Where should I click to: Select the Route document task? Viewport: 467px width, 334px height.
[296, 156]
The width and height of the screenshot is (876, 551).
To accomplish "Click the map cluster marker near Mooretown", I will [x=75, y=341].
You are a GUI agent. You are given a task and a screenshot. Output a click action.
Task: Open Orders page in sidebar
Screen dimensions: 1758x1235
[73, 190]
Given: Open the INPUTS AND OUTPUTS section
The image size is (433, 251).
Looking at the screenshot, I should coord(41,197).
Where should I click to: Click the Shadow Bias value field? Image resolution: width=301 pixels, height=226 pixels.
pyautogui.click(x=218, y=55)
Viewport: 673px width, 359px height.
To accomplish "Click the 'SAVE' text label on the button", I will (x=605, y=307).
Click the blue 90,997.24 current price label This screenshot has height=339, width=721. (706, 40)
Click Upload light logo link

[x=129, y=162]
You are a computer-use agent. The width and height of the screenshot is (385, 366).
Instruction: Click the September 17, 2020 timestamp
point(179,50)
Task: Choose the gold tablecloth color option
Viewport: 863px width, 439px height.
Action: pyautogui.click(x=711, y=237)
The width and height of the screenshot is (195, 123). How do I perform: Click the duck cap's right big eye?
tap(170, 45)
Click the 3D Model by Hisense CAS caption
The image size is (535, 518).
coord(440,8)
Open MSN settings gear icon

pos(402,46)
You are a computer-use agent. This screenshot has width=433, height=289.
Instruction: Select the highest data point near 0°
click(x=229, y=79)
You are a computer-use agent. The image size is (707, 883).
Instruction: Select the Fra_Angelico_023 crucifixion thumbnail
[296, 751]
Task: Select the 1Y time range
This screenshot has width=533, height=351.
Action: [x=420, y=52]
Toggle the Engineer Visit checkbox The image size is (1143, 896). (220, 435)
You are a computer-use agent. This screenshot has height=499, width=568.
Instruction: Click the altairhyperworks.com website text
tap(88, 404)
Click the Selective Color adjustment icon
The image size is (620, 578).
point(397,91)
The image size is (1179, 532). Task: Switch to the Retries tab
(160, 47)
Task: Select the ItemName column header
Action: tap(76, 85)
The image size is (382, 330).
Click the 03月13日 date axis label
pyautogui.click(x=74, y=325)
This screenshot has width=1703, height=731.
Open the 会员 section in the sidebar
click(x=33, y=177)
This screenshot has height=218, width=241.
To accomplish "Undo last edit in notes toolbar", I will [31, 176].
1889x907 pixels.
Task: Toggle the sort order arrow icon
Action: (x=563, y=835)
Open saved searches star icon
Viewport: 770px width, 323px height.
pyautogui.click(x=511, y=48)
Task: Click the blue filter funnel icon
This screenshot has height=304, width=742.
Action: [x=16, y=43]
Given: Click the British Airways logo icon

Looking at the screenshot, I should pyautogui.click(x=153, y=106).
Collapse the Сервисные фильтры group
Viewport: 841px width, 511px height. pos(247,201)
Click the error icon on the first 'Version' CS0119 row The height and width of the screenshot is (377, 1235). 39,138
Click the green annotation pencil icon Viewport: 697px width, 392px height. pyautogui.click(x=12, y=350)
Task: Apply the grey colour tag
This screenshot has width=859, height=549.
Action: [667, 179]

***

WHAT YOU HAVE TO DO. Each entry in the data should be restated exactly as it was written.

SOLUTION TO THIS EXERCISE.
Where should I click to: Select the Route document task? Viewport: 467px width, 334px height.
[296, 156]
The width and height of the screenshot is (876, 551).
To accomplish "Click the map cluster marker near Mooretown", I will [x=75, y=341].
You are a GUI agent. You are given a task and a screenshot. Output a click action.
Task: Open Orders page in sidebar
Screen dimensions: 1758x1235
[73, 190]
Given: Open the INPUTS AND OUTPUTS section
The image size is (433, 251).
Looking at the screenshot, I should coord(41,197).
Where should I click to: Click the Shadow Bias value field? Image resolution: width=301 pixels, height=226 pixels.
pyautogui.click(x=218, y=55)
Viewport: 673px width, 359px height.
To accomplish "Click the 'SAVE' text label on the button", I will (x=605, y=307).
Click the blue 90,997.24 current price label This screenshot has height=339, width=721. (706, 40)
Click Upload light logo link

[x=129, y=162]
You are a computer-use agent. The width and height of the screenshot is (385, 366).
Instruction: Click the September 17, 2020 timestamp
point(179,50)
Task: Choose the gold tablecloth color option
Viewport: 863px width, 439px height.
Action: pyautogui.click(x=711, y=237)
The width and height of the screenshot is (195, 123). How do I perform: Click the duck cap's right big eye?
tap(170, 45)
Click the 3D Model by Hisense CAS caption
The image size is (535, 518).
coord(440,8)
Open MSN settings gear icon

pos(402,46)
You are a computer-use agent. This screenshot has width=433, height=289.
Instruction: Select the highest data point near 0°
click(x=229, y=79)
You are a computer-use agent. The image size is (707, 883).
Instruction: Select the Fra_Angelico_023 crucifixion thumbnail
[296, 751]
Task: Select the 1Y time range
This screenshot has width=533, height=351.
Action: [x=420, y=52]
Toggle the Engineer Visit checkbox The image size is (1143, 896). (220, 435)
You are a computer-use agent. This screenshot has height=499, width=568.
Instruction: Click the altairhyperworks.com website text
tap(88, 404)
Click the Selective Color adjustment icon
The image size is (620, 578).
point(397,91)
The image size is (1179, 532). Task: Switch to the Retries tab
(160, 47)
Task: Select the ItemName column header
Action: tap(76, 85)
The image size is (382, 330).
Click the 03月13日 date axis label
pyautogui.click(x=74, y=325)
This screenshot has width=1703, height=731.
Open the 会员 section in the sidebar
click(x=33, y=177)
This screenshot has height=218, width=241.
To accomplish "Undo last edit in notes toolbar", I will [31, 176].
1889x907 pixels.
Task: Toggle the sort order arrow icon
Action: (x=563, y=835)
Open saved searches star icon
Viewport: 770px width, 323px height.
pyautogui.click(x=511, y=48)
Task: Click the blue filter funnel icon
This screenshot has height=304, width=742.
Action: [x=16, y=43]
Given: Click the British Airways logo icon

Looking at the screenshot, I should pyautogui.click(x=153, y=106).
Collapse the Сервисные фильтры group
Viewport: 841px width, 511px height. pos(247,201)
Click the error icon on the first 'Version' CS0119 row The height and width of the screenshot is (377, 1235). 39,138
Click the green annotation pencil icon Viewport: 697px width, 392px height. pyautogui.click(x=12, y=350)
Task: Apply the grey colour tag
This screenshot has width=859, height=549.
Action: [667, 179]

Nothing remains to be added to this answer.